Without the ice the crater floor looks smooth and its sides show very pronounced polygons. The ice in the trenches between these polygons created the illusion of a bright branching “crown” in our original image. And smooth blanketing on one side of the crater had smooth ice cover that tricked people into seeing Dalek or octagonal-based chimney. So sorry that neither of those are real!

When I saw the polygons inside the crater, I decided to ask my more knowledgeable colleague about them. Mike Mellon (from Southwest Research Institute in Boulder, CO) did a lot of research about polygons on Mars and Earth. He had a look at both, old and new, HiRISE images for us:

“I can see that there are loads of eroded polygons in the region. There are large ones with clear evidence of subdivision into smaller forms. Smaller polygons cover nearly all the surface (roughly 3 meters in diameter). In some areas they are clear and in others they are so small and flat they are a little hard to see. They are completely invisible at the old image because of its poor resolution. The polygons inside the crater are on the order of 5 meters with more deeply incised troughs, so they are easier to see.  The crater floor looks featureless. I see these same larger polygons in the neighboring pits, the pits that appear arrayed N-S.  The larger polygon size in the crater may be caused by sun light on the crater slopes.
The presence of polygons and their sizes are consistent with ice cemented soils about 2-5 meters deep. But it is not easy to interpret the details and especially hard to eliminate the seasonal effects from this discussion, as this location is very close to the polar cap and spider-related processes happens here and there.”

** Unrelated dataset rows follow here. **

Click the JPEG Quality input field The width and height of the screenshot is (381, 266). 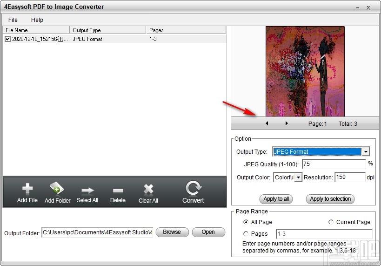coord(334,164)
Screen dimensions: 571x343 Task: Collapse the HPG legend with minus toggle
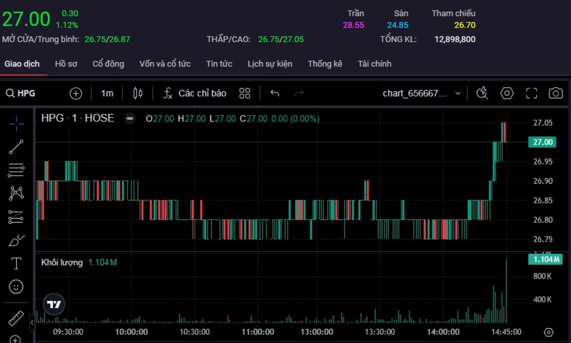tap(129, 118)
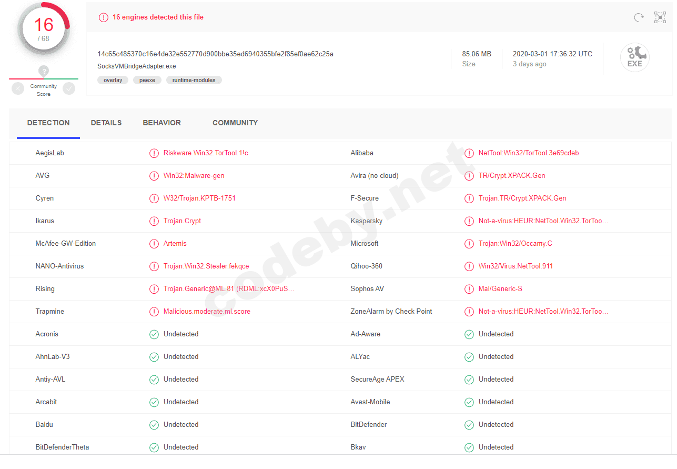Click green checkmark icon in Acronis row
The width and height of the screenshot is (677, 469).
(154, 334)
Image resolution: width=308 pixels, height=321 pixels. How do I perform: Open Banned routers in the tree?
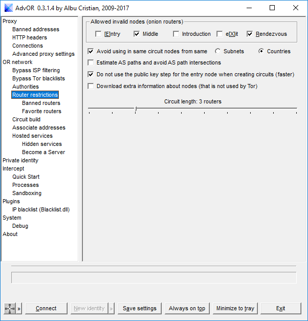tap(41, 103)
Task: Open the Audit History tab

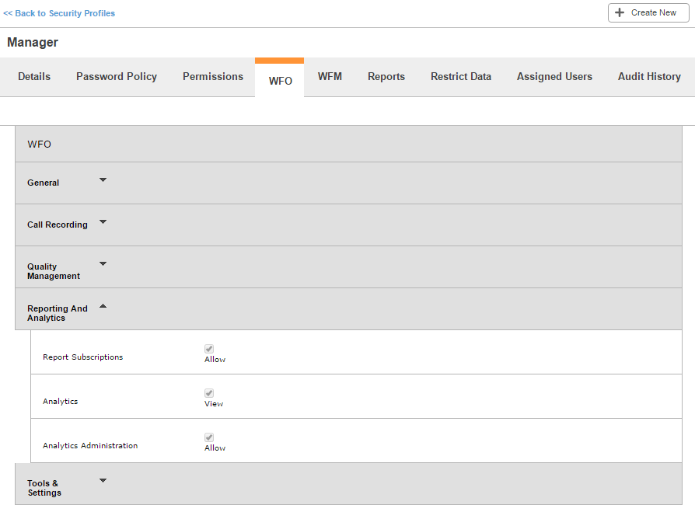Action: pos(649,77)
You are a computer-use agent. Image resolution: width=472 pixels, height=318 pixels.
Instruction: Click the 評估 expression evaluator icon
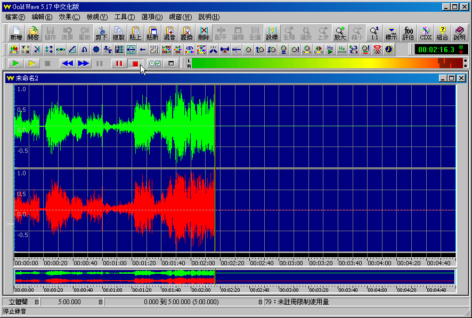408,33
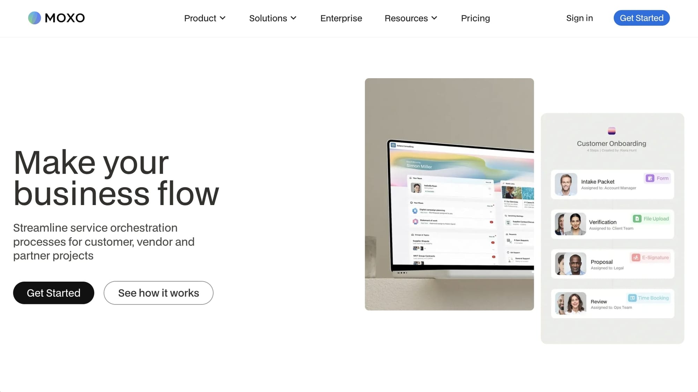Screen dimensions: 698x392
Task: Select the Enterprise menu item
Action: (341, 18)
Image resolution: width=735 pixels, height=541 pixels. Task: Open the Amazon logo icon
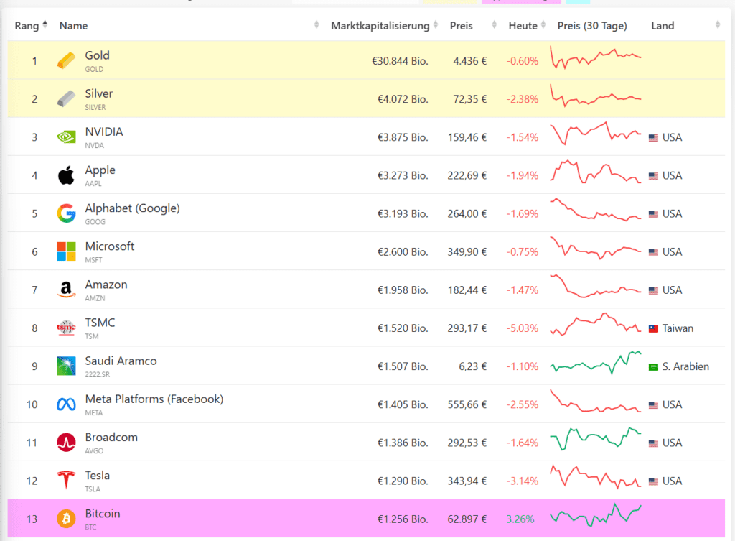pos(66,290)
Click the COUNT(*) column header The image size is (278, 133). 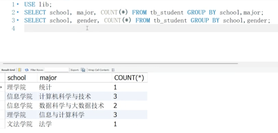point(129,78)
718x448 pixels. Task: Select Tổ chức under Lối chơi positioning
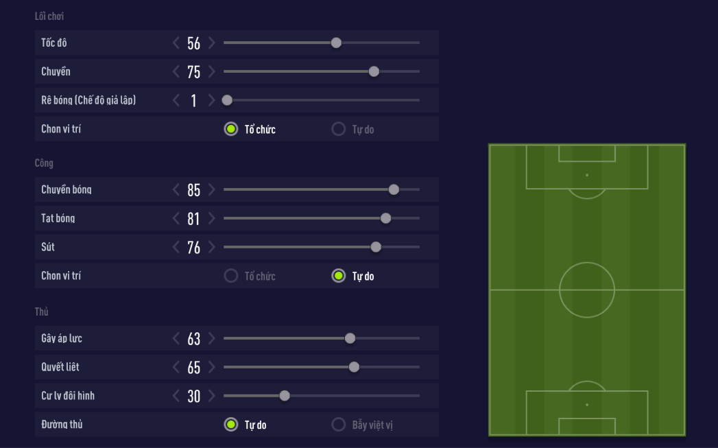[231, 129]
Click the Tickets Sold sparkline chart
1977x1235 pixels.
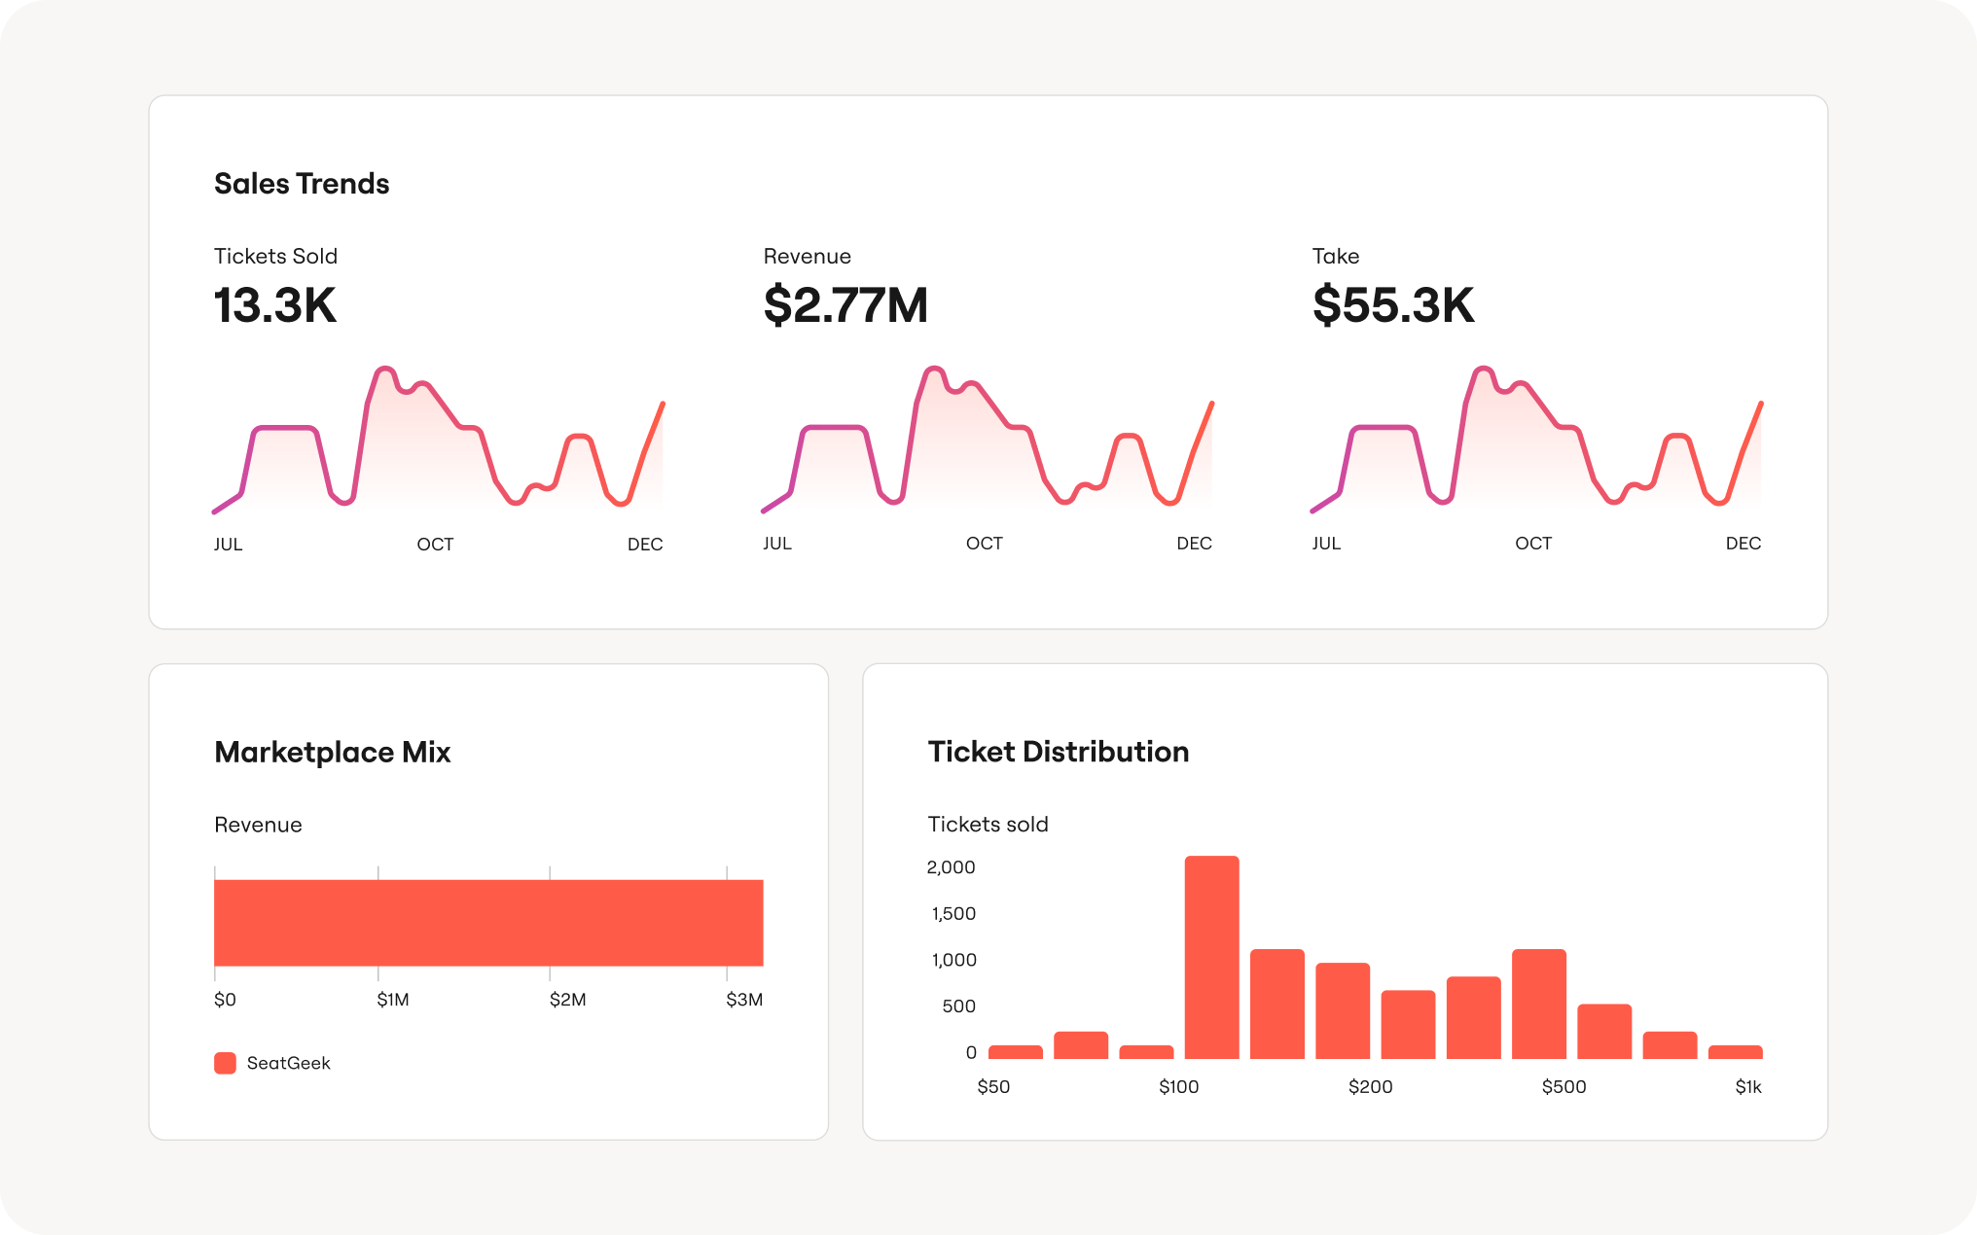439,438
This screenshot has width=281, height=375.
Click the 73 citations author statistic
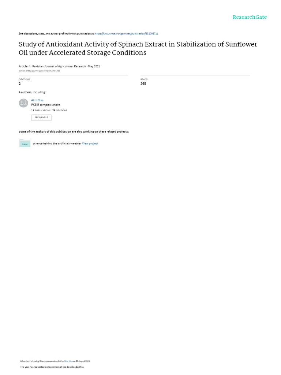pos(60,111)
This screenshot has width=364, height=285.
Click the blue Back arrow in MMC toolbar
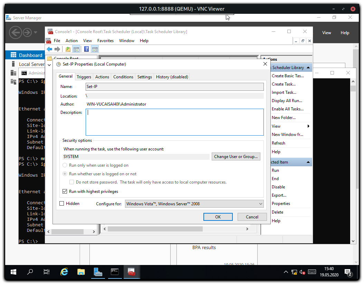click(x=49, y=49)
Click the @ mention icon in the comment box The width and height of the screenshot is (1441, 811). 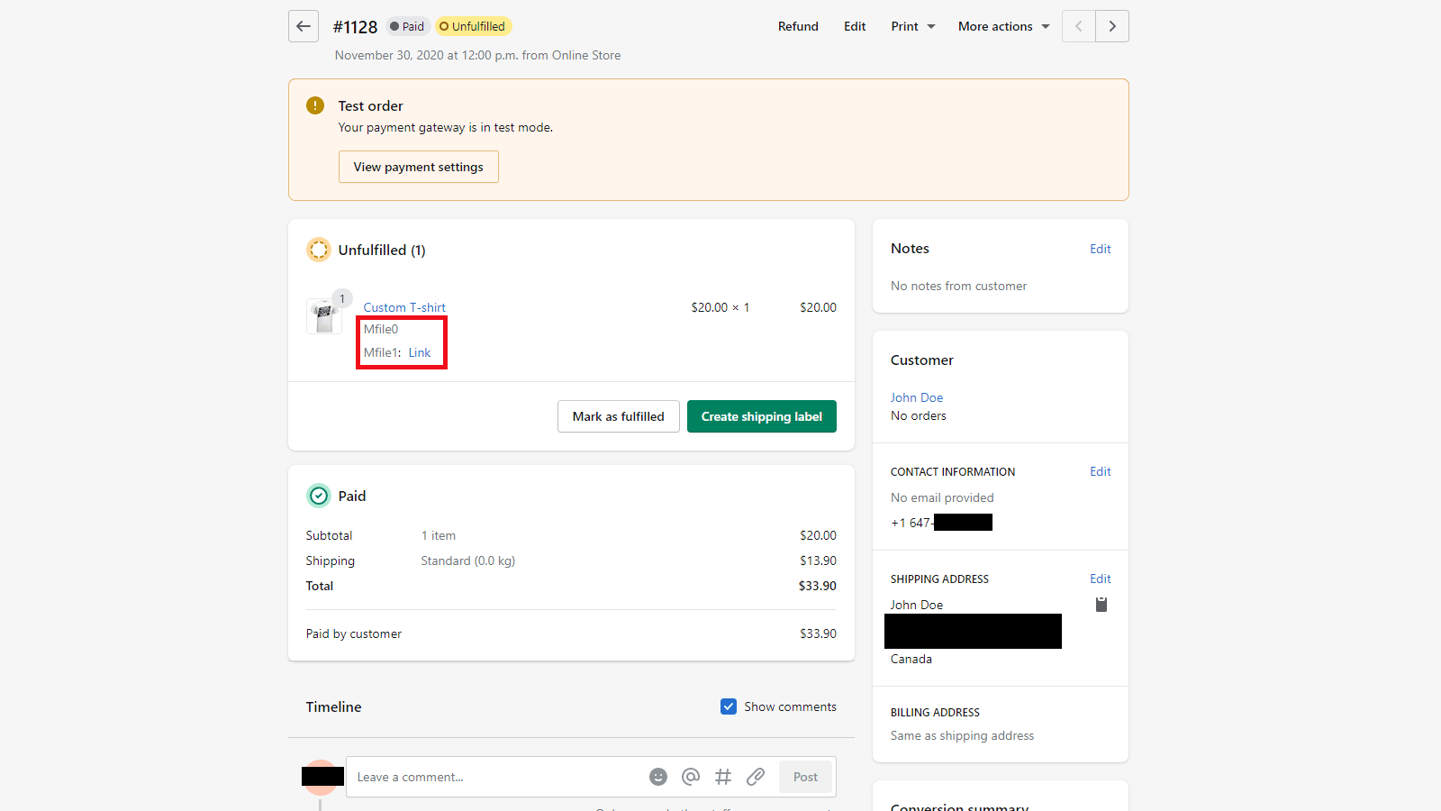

With this we came back to where we have started from: fans and spiders. The image made it to this project because it had them all. Now plus polygons, minus the chimney.

Let’s talk about color

Here at PlanetFour we are really happy to share with you color images taken with the HiRISE camera. But we should have written one disclaimer somewhere a long time ago:

HiRISE is a great camera, but it, unfortunately, does not show you the martian surface in the colors that you would see with your own naked eyes.

If you would find yourself on Mars (lucky you!) things would look different. Sorry for this, but actually, no camera, even here on Earth, does show you exactly the same as what you see. You might be familiar with the situation when two different cameras take two images in the same setting and one image turns out reddish while the other one – totally greenish. Why is that? The answer lies in the way cameras, or more strictly saying camera detectors, create color images.

Let’s start from creating a black and white image. This is fairly simple: each pixel of our CCD is sensitive to light, i.e. the more light it gets the higher digital number it records. When you arrange many of pixels next to each other and place them all in front of a contrast scene, dark areas will get small numbers, bright areas – large numbers, and you have created a digital image of the scene. This image contains only intensity information and no color information. In real life most standard CCD cameras are sensitive in the wide visible range with enhancement in the red side of the spectrum.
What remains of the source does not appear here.